When you want to buy a property, it’s likely the first thing you’ll think of is getting a mortgage. This is a great start, and it’s going to help you in most cases. However, once you have spoken to your mortgage broker and determined precisely what it is you need to take the next step on your journey to becoming a property owner (or owning more property if you already have a house – perhaps you are looking to become a landlord, for example), you’ll need to take that next step; and several steps after that.
Buying a property is not a simple process, but it is a worthwhile one, and it pays to understand all the different ways to do it. Read on to find out more, and you might just find an option that you hadn’t thought about before, but that will enable you to buy the property of your dreams.
The more you can put down as a deposit or down payment for your new property, the smaller your mortgage will be. It might even be possible, with a big enough initial payment, to reduce the term of the mortgage (usually anywhere between 25 and 35 years), meaning you will pay off the debt much earlier than you might have thought you could, leaving you with an asset you own entirely. Plus, the smaller your mortgage, the smaller the monthly payments.
It may sound hard to save up for the deposit on a property. It’s undoubtedly where many first time buyers have trouble – even though they can afford the mortgage itself, it’s this first payment that is hard to save up for – but if you can live very simply between now and the time you want to buy a property, it can be done.

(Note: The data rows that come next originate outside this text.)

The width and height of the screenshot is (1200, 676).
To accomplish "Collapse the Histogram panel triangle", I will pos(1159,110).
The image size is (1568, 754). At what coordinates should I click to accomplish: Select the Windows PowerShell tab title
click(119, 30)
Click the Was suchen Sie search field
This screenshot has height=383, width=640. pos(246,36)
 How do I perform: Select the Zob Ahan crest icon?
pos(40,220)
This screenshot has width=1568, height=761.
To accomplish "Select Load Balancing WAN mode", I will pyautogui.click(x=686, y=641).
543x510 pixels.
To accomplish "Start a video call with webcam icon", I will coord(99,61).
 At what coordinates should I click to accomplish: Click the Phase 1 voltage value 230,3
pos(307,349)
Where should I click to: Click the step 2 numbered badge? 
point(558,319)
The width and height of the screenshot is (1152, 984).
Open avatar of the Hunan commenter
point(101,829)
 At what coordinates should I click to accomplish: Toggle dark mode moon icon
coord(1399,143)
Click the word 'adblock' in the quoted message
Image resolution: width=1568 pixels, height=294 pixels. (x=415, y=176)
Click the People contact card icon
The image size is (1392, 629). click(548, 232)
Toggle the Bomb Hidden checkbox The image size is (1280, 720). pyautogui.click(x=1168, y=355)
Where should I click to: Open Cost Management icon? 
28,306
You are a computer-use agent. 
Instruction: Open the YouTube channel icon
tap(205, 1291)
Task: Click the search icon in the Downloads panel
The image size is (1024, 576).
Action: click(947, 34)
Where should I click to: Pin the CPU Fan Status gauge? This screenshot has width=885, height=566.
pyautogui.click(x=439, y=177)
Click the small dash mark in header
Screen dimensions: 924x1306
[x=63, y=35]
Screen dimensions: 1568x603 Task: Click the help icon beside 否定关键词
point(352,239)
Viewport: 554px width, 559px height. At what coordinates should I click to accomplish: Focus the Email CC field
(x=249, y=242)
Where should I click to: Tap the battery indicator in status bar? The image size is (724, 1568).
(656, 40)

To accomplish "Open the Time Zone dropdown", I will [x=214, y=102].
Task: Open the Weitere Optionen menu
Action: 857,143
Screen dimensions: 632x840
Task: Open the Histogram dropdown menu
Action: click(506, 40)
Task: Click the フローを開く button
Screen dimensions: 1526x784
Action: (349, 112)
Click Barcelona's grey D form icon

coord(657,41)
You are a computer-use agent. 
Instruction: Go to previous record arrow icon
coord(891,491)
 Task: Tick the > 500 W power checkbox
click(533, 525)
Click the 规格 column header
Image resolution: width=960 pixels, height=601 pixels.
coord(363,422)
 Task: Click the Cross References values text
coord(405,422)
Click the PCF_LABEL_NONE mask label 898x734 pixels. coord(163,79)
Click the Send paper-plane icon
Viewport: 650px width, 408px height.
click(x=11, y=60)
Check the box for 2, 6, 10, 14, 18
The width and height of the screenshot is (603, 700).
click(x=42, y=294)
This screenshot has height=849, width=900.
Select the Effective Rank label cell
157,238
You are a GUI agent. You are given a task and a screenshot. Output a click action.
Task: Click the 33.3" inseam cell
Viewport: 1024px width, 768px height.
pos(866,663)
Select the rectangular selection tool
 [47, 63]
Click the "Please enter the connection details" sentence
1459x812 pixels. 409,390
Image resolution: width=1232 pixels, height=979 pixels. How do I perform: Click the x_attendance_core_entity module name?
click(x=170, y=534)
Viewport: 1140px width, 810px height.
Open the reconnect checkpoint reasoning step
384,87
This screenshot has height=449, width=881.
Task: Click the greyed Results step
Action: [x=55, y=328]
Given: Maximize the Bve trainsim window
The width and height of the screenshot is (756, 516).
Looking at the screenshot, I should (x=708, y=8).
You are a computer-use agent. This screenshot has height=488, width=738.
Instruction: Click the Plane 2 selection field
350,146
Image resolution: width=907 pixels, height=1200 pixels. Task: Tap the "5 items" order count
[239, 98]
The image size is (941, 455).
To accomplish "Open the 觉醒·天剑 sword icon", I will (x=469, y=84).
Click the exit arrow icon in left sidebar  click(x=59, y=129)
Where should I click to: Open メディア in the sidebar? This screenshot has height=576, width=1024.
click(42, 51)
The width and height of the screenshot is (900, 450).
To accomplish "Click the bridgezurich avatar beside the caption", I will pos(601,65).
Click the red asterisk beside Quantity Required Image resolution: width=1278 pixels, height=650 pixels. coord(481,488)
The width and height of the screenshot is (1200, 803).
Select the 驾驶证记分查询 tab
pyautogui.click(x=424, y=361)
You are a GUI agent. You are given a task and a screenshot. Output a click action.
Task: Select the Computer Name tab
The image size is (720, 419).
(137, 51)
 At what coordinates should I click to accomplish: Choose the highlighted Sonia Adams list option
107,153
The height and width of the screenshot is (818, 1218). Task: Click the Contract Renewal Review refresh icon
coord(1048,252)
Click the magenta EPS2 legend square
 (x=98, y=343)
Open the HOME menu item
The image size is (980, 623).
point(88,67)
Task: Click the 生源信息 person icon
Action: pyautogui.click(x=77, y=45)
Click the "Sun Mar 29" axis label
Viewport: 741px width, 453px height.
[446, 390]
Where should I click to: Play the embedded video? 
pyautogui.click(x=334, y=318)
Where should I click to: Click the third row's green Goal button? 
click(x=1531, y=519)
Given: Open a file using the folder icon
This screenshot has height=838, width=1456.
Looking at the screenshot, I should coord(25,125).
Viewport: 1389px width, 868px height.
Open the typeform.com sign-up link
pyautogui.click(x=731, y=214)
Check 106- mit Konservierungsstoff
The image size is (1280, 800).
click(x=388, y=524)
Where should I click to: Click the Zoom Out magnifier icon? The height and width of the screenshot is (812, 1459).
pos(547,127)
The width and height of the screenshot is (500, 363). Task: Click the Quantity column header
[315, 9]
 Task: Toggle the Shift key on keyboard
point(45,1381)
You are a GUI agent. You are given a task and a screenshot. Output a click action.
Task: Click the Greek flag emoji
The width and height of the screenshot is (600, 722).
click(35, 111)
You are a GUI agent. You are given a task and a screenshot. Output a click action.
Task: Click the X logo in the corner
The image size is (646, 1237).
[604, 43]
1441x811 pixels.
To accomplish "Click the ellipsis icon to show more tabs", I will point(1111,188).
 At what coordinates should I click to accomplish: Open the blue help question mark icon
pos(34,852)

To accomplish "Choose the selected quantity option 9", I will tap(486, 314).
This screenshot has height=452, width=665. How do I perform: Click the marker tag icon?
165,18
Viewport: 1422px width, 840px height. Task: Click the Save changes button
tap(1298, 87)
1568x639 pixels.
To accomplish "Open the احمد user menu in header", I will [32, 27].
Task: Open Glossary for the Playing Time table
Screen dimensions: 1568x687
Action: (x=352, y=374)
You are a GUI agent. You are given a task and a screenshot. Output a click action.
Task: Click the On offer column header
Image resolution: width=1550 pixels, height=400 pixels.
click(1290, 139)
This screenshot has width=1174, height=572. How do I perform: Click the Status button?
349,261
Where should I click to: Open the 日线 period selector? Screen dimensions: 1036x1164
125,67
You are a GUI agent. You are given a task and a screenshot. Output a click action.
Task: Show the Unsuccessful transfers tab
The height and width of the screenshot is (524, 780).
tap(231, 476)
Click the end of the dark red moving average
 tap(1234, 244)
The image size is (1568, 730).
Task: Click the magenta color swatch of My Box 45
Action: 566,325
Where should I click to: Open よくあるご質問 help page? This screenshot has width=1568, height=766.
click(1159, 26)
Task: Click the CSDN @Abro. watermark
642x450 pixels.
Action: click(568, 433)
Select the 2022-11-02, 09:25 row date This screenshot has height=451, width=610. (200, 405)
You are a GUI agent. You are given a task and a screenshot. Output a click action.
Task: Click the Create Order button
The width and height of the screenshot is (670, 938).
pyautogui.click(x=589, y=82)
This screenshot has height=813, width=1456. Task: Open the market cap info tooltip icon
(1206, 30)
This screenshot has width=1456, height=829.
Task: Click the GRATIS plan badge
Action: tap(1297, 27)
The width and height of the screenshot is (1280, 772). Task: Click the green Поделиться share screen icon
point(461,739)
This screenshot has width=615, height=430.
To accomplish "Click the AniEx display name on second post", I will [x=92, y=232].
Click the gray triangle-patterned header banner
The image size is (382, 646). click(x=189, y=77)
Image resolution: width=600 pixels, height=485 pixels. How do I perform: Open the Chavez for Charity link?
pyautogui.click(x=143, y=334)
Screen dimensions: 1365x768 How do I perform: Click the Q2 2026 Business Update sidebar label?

Take a look at all your outgoings and work out which ones you can dispose of entirely and which ones you can cut down considerably. Your food bill might be cut, for example, and your entertainment expenses can be reduced in many cases. Put the money you would have spent on these things into a savings account, and you’ll be on your way to having the deposit you need.
If you already own a property and you want to move to a new one, there are many considerations to think about. The cost is one of them, and if you want to save money on your mortgage, this could be the ideal time to do it.
Assuming you can downsize to a smaller property, you could save a great deal of money. In fact, depending on where you are moving to and how much of a difference there is between your property and the next, you might even find that your mortgage becomes very small indeed.
This idea won’t work for everyone, but it is definitely an idea to think more deeply if it could work for you.
Some properties don’t go up for sale in the usual way through an estate agent. Some are put up for auction. These are often properties that have been repossessed by the mortgage company, or they belonged to someone who passed away and had no family to leave the property to.
Don’t let this put you off; these auction properties can be excellent bargains. As long as you have your mortgage and deposit in place before you start bidding, and as long as you are careful not to overspend, you might be able to come away with an excellent property for a low price.